#### [Directions for this task]
In the records below, update the part that opens with the line containing "About (335, 31)" and closes with the line containing "[Primary Menu] (199, 18)" by replacing "Commentary" with "Insights", keeping all else unchanged. Give back only those lines, and leave the pictures out.

Data records
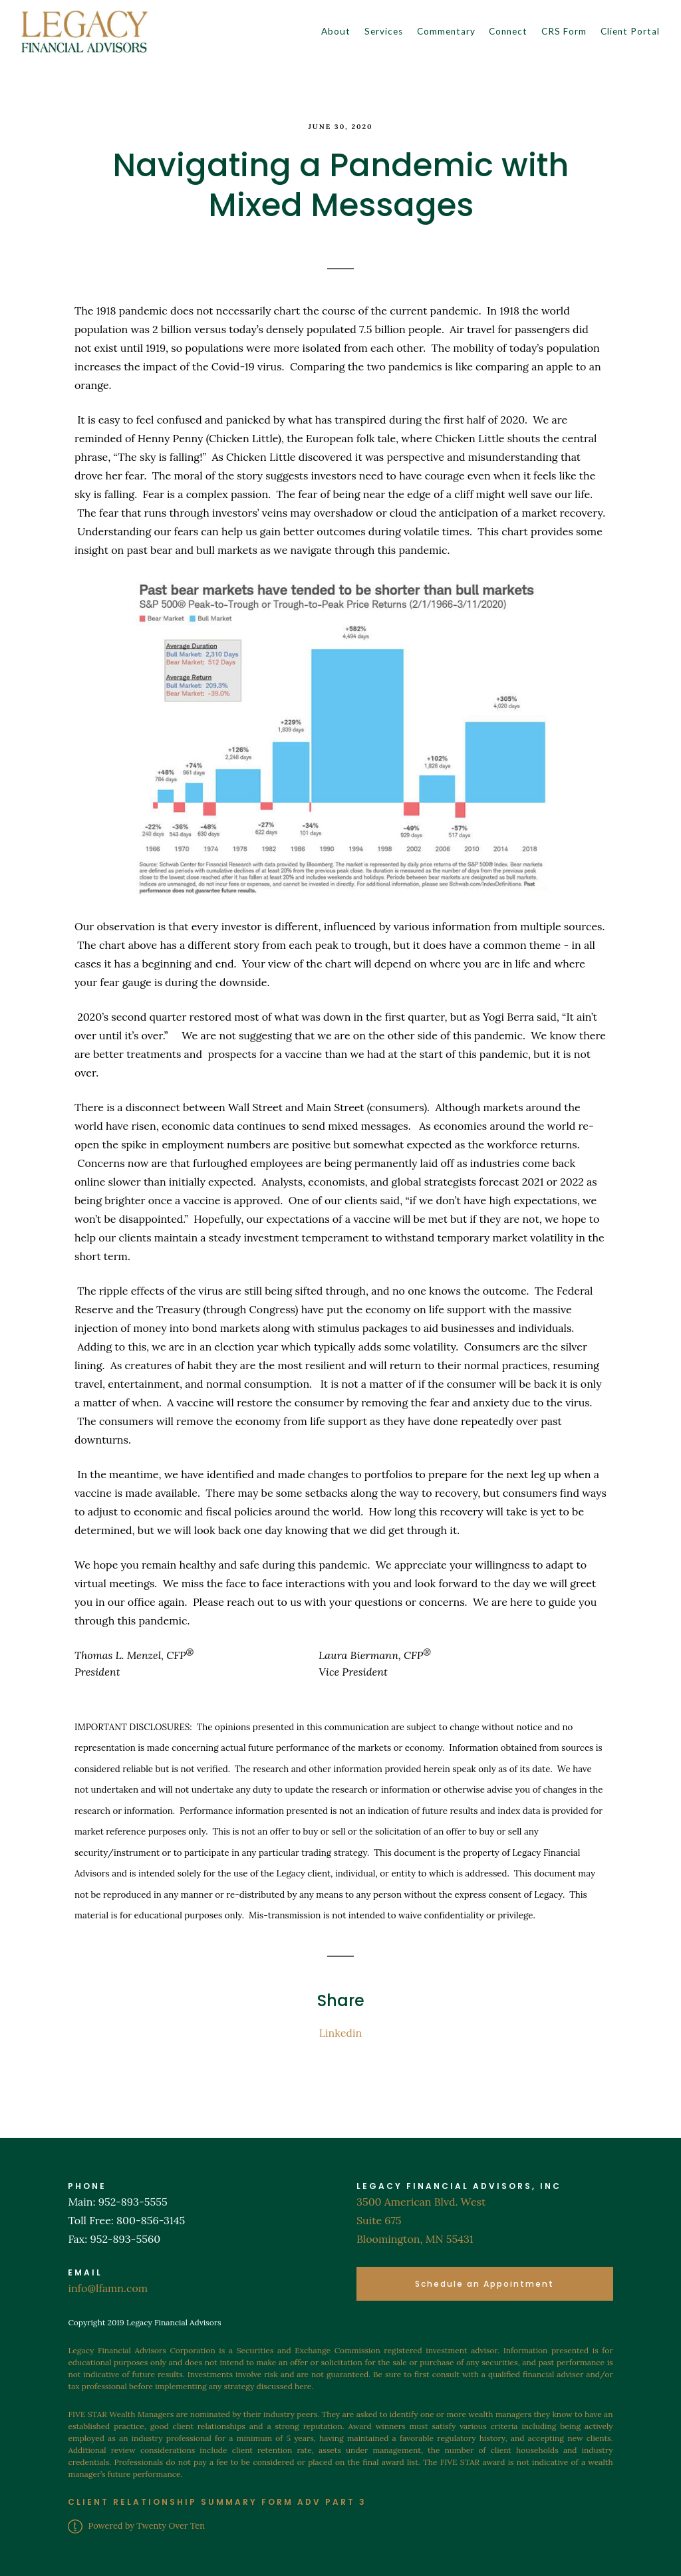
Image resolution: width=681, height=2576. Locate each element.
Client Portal (630, 31)
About (335, 31)
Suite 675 (379, 2220)
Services (383, 31)
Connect (508, 31)
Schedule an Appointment (484, 2283)
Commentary (446, 31)
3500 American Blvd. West (420, 2201)
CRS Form (564, 31)
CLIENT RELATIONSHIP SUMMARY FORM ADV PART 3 (217, 2502)
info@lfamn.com (108, 2288)
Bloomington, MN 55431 (415, 2239)
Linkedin (340, 2032)
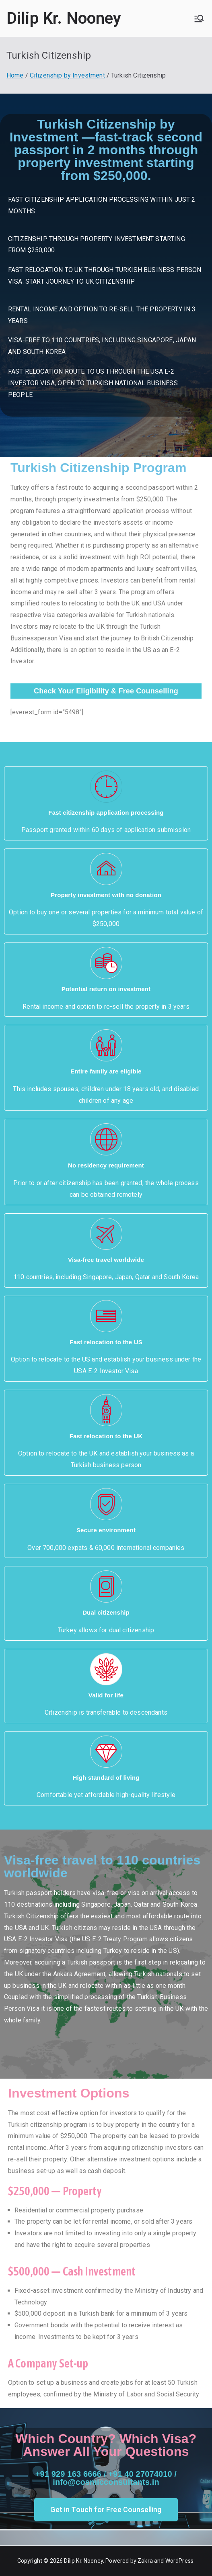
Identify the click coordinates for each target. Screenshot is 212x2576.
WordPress (179, 2561)
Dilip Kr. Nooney (63, 18)
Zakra (145, 2561)
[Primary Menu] (199, 18)
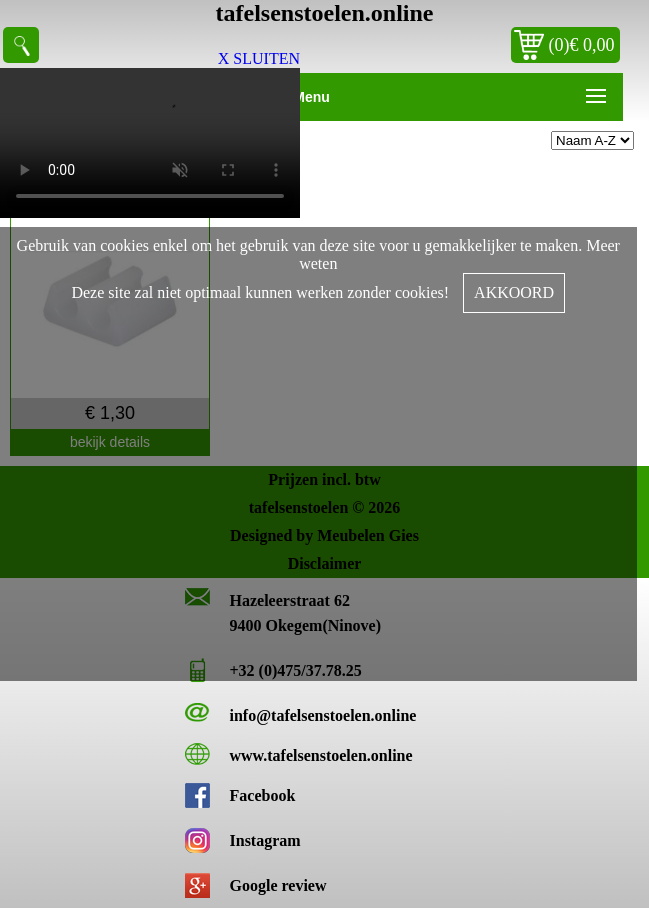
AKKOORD (514, 292)
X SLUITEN (259, 58)
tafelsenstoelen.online (325, 13)
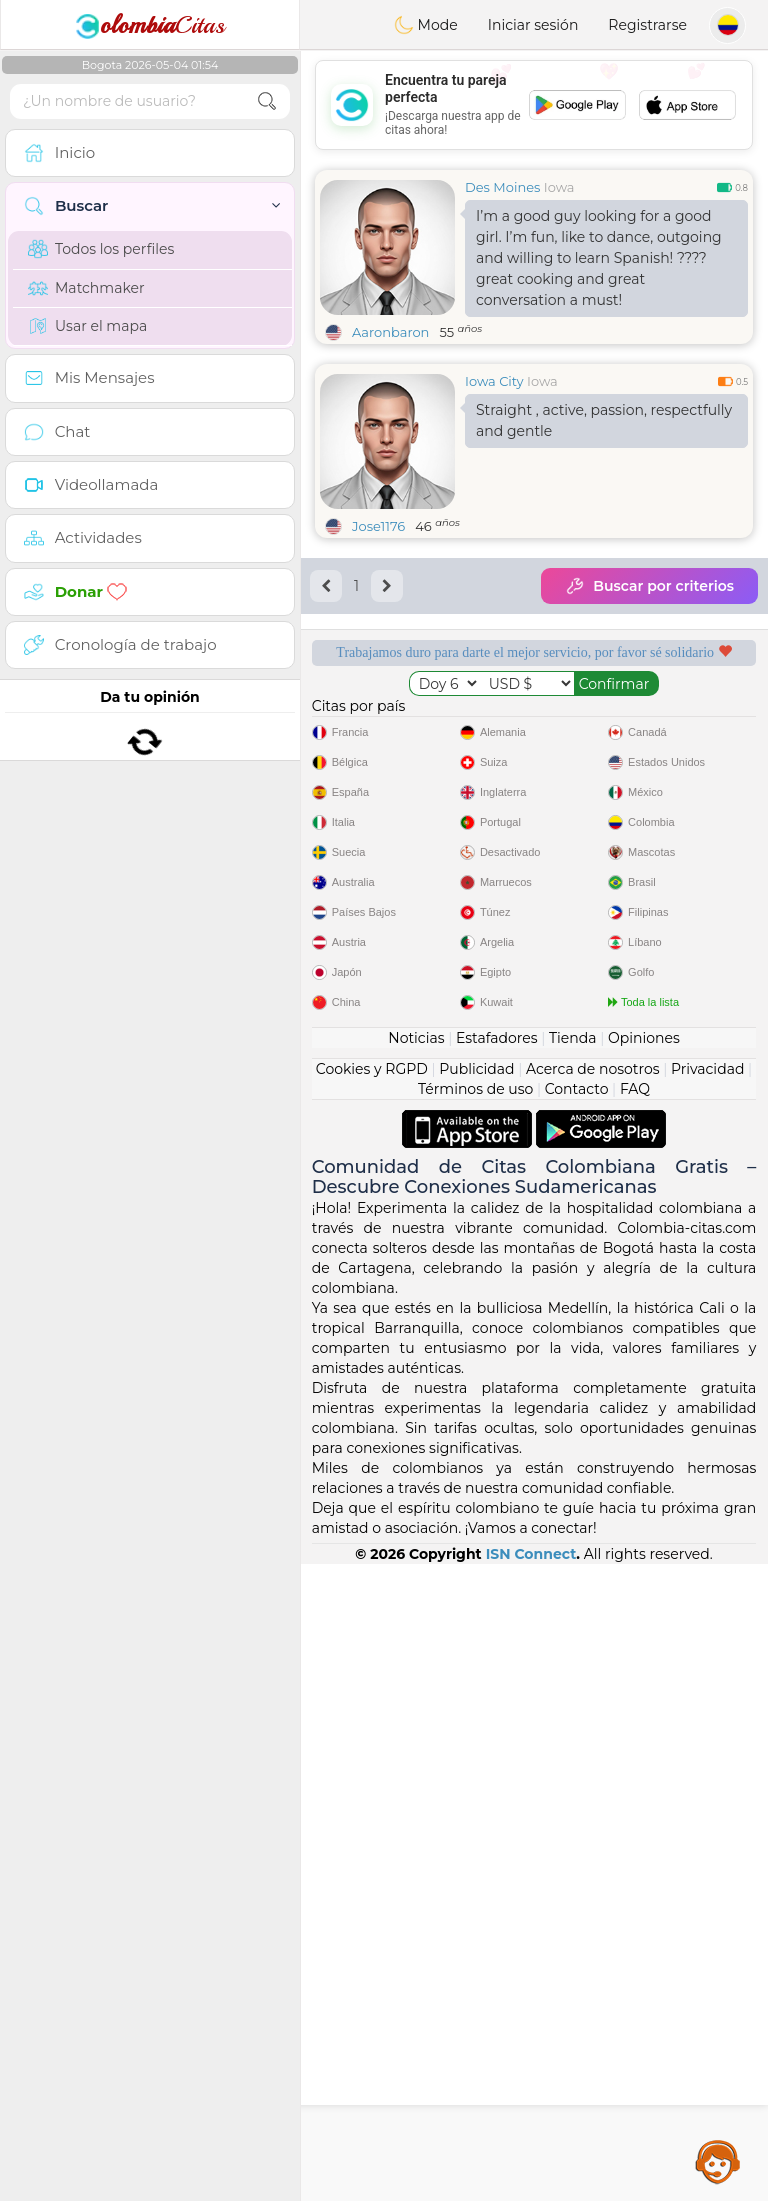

#### [Full solution]
About (335, 31)
Suite 675 (379, 2220)
Services (383, 31)
Connect (508, 31)
Schedule an Appointment (484, 2283)
Insights (446, 31)
3500 American Blvd. West (420, 2201)
CRS Form (564, 31)
CLIENT RELATIONSHIP SUMMARY FORM ADV PART 3 (217, 2502)
info@lfamn.com (108, 2288)
Bloomington, MN 55431 (415, 2239)
Linkedin (340, 2032)
Identify the click coordinates for each target. Screenshot is 212x2576.
WordPress (179, 2561)
Dilip Kr. Nooney (63, 18)
Zakra (145, 2561)
[Primary Menu] (199, 18)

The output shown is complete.